Nebraska-based Home Instead is an in-home care network that provides personalized care, support and education to help aging adults. The franchisor has over 1,300 locations providing over 70 million hours of care throughout the United States and 11 other countries.

One in five people over the age of 75 said they struggle to cook their own food, according to research Home Instead UK commissioned from YouGov on eating habits of older adults.

“Nutrition is important to everyone involved in the care of an older adult at home,” Hogan said. “If an older adult is not getting proper nutrition … that could put them at risk of additional health issues or health concerns.”


Keep it cooking

Meal preparation is a core service that many home care providers, including Home Instead, offers.

To help prepare staff, the company does basic staff training related to cooking, according to Hogan.

“We also have relationships with various disease-specific organizations that help us provide information to CAREGivers on chronic conditions that have specific dietary restrictions such as low sodium or low sugar,” Hogan said in a follow-up email.

In addition to basic staff training, the company also has aides that are skilled in cooking. It utilizes those staff members when a senior specifically requests more help with meal preparation, she added.

“We also realize that nutrition and meal prep is especially important after a hospital stay,” Hogan said. “Our CAREGivers can help older adults clean out the refrigerator and help them get groceries to set the older adult up for success and hopefully prevent readmissions.”

Home care agencies and caregivers need to know more than just being able to cook a meal, however.

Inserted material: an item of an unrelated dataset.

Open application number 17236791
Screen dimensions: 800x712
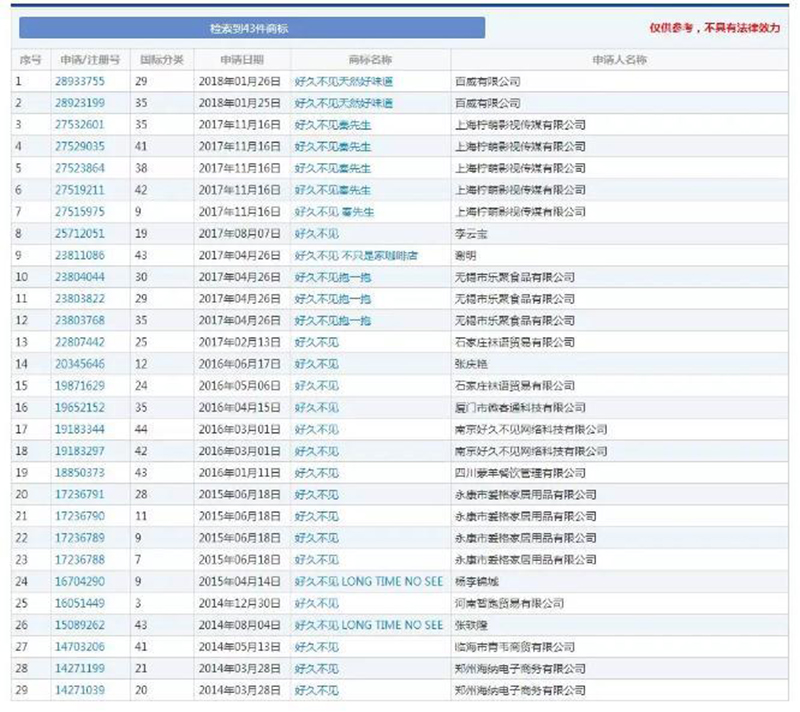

In order to deliver high-quality care and properly monitor nutritional intake, providers also need to be in tune with their clients’ dental health.

Hogan recommends that home care aides suggest a trip to the dentist if problems persist around eating; occasionally there can be a dental issue that is impacting eating habits.

Proper nutrition is an issue that family members are often aware of and concerned about, she said.

Over a quarter of people looking for home care for an elder relative were worried about their relatives eating habits, according to the YouGov research. Those findings suggest home care agencies with strong nutritional programs may have a competitive advantage in a fragmented industry.

“Sometimes older adults believe that, as they get older, they don’t need to consume as many calories,” Hogan said.

Calorie intake depends on an individual’s specific activity level, noted Hogan. She suggested patients see a physician in order to determine their exact caloric need, as individuals’ needs vary.

Malnutrition isn’t the only problem that seniors and the home care agencies taking care of them can face.

“Hydration is something that is really important for older adults,” Hogan said. “If an older adult becomes dehydrated it can cause a whole host of issues. Sometimes people just focus on the nutrition aspect but I think it is important to make sure the older adult is well-hydrated.”